Stored records:
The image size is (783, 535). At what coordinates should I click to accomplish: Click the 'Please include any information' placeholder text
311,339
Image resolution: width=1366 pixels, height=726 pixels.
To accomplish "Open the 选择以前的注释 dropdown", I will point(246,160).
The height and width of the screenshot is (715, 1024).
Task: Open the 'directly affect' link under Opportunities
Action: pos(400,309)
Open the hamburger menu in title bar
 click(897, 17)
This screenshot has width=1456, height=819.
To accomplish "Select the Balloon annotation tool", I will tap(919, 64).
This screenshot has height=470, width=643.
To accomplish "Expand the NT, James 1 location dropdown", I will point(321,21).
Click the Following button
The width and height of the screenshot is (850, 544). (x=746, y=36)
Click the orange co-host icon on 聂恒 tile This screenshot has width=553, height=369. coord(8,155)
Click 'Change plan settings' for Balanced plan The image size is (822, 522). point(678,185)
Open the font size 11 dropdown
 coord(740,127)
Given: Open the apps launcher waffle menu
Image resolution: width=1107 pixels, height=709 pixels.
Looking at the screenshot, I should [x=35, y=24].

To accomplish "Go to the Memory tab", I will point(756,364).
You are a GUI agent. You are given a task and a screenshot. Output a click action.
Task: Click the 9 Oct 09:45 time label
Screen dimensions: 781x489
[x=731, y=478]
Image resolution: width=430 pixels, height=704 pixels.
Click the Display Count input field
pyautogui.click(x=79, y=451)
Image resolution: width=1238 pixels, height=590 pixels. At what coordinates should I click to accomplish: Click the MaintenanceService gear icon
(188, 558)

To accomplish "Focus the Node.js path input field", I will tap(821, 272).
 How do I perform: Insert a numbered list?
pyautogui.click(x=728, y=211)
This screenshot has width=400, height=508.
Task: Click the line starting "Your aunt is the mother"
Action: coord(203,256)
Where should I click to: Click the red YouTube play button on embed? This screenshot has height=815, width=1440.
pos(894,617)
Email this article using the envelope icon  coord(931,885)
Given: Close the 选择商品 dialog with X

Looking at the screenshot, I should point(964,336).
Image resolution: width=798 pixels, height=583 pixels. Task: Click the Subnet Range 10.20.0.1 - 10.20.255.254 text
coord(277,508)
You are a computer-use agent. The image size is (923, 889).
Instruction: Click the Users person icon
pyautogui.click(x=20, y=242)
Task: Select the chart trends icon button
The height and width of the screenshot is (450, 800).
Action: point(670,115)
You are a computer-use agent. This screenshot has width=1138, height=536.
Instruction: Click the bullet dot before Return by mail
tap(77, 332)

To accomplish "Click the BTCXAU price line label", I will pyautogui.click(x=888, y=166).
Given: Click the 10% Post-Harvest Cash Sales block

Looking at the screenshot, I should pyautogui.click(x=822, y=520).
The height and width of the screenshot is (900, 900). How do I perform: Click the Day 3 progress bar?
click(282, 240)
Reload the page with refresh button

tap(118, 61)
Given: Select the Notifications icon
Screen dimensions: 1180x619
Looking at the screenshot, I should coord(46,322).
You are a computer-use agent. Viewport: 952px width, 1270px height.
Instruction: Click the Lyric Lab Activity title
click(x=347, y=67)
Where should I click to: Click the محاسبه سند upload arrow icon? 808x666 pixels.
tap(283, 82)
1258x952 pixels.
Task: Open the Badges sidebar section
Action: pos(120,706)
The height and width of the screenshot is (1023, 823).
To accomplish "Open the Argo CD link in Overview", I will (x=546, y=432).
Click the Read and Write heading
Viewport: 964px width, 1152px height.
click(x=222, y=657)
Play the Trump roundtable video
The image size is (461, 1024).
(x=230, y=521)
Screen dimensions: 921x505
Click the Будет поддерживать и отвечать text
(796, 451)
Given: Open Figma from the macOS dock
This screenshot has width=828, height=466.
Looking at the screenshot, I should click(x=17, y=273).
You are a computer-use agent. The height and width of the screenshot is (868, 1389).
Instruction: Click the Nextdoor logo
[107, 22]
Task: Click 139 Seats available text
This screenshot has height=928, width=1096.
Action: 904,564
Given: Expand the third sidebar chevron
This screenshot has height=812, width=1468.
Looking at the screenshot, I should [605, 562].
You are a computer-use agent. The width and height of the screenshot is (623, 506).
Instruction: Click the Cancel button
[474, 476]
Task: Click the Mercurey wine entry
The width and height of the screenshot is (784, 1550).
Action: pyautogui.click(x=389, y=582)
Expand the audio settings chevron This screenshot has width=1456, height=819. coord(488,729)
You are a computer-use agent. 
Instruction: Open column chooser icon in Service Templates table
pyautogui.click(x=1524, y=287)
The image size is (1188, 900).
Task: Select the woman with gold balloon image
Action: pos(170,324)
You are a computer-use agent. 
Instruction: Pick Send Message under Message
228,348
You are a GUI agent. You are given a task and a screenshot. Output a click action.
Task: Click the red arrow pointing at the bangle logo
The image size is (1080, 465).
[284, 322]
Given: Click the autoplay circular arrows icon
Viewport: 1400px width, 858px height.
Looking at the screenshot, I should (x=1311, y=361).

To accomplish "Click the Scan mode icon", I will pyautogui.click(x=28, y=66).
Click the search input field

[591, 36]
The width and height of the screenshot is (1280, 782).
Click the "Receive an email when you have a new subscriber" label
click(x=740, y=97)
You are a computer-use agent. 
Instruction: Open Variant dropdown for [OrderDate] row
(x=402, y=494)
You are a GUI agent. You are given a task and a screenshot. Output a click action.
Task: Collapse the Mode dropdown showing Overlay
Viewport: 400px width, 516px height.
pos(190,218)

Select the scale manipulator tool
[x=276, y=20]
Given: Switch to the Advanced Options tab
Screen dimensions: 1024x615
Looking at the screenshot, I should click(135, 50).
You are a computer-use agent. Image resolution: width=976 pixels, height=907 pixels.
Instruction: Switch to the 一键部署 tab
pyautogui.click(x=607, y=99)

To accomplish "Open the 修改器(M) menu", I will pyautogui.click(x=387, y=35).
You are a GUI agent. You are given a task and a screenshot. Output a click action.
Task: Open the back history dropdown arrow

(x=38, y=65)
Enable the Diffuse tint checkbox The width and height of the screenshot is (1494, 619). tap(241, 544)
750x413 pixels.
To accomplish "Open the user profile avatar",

- Work to be completed:
Could you return all lines from the data above that contain the string "chevron"?

- Exercise result:
Given: Expand the third sidebar chevron
Expand the audio settings chevron This screenshot has width=1456, height=819. coord(488,729)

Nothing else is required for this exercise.